The software floating point pack requires several support primitives. High level versions are provided in SFP16HI.FTH and SFP32HI.FTH for 16 and 32 bit targets. Some targets have coded versions in the CPU directory and these will provide much better performance. The support file should be compiled before the common file.
In SoftFP32CX.fth and SoftFP32SX.fth a set of high-level primitives are compiled if the primitives have not yet been supplied.

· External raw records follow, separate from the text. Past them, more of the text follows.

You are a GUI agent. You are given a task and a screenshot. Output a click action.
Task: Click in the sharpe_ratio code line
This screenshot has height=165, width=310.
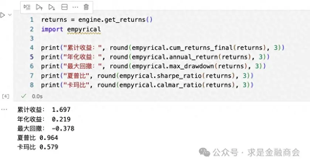click(x=147, y=76)
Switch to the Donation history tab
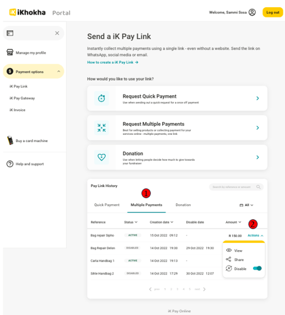The image size is (285, 315). tap(183, 205)
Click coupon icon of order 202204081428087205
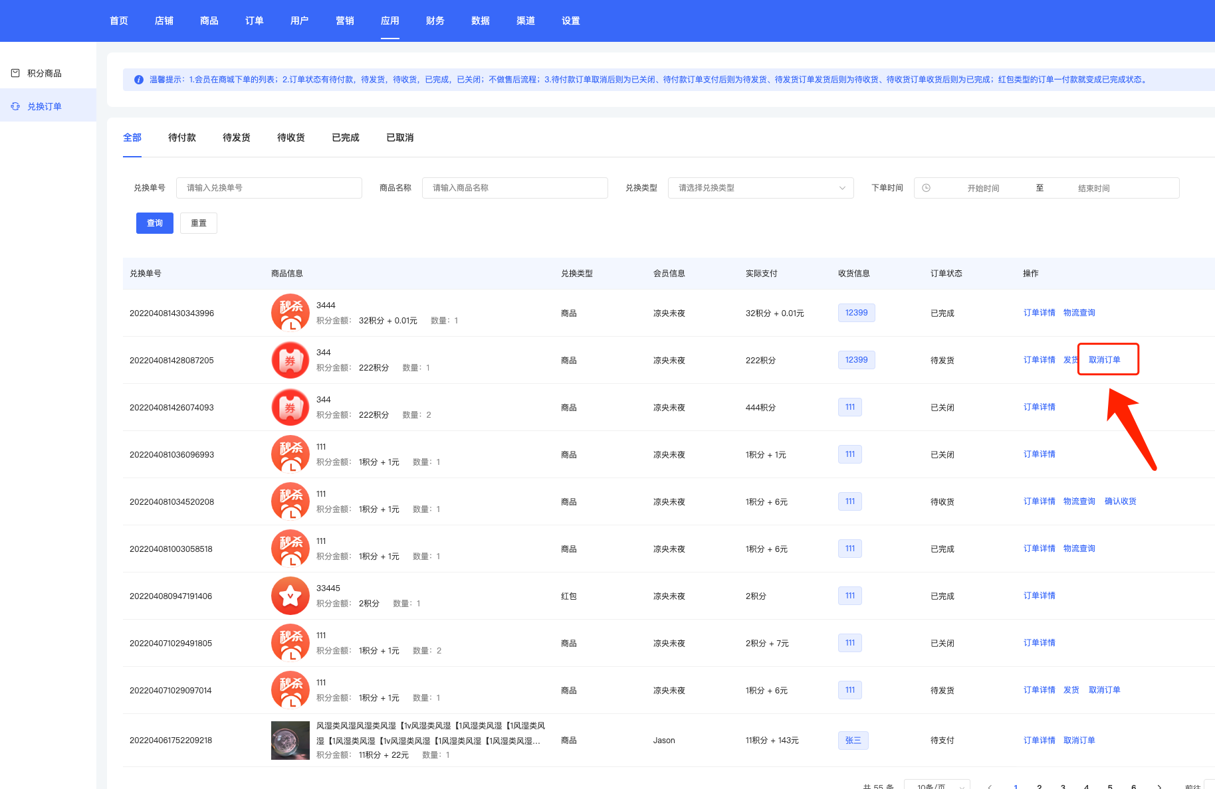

: S-> \ n1 carry-in-flag --- n2 carry-out-flag
Perform a right shift, applying the carry in to the m.s. bit and
returning the carry out as 1 or 0.
: <-S \ n1 carry-in-flag --- n2 carry-out-flag
Perform a left shift, applying the carry in to the l.s. bit and
returning the carry out as 1 or 0.
: d<<1 \ xd -- xd<<1
One bit double left shift.
: d>>1 \ xd -- xd>>1
One bit double right logical shift.
: D>>N \ d n -- d>>n
N bit double right logical shift.
: rshiftx \ x u -- x' ; right shift
Used for right shifts that may exceed 31 bits. In the ANS and
Forth 2012 standards, this is an ambiguous condition. We need
shifts over 31 bits to return 0. On x86 targets, a check is made
for shifts over 31 bits.
: F! \ F: r -- ; addr --
Stores r at addr
: F@ \ addr -- ; F: -- r
Fetches r from addr.
: F, \ F: r --
Lays a real number into the dictionary, reserving 8 bytes.
: FDUP \ F: r -- r r
Floating point equivalent of DUP
.
: FOVER \ F: r1 r2 -- r1 r2 r1
Floating point equivalent of OVER
.
: FSWAP \ F: r1 r2 -- r2 r1
Floating point equivalent of SWAP
.
: FPICK \ F: fu..f0 u -- fu..f0 fu
Floating point equivalent of PICK
.
: FROT \ F: r1 r2 r3 -- r2 r3 r1
Floating point equivalent of ROT
.
: F-ROT \ F: r1 r2 r3 -- r3 r1 r2
Floating point equivalent of -ROT
.
: FROLL \ F: f1 f2 f3 -- f2 f3 f1
Floating point equivalent of ROLL
.
: FDROP \ F: r --
Floating point equivalent of DROP
.
: FNIP \ F: r1 r2 -- r2
Floating point equivalent of NIP
.
: FVARIABLE \ "<spaces>name" -- ; Run: -- f-addr
Use in the form: FVARIABLE <name>
to create a variable
that will hold a floating point number.
: FCONSTANT \ r "<spaces>name" -- ; Run: -- r
Use in the form: <float> FCONSTANT <name>
to create a
constant that returns a floating point number.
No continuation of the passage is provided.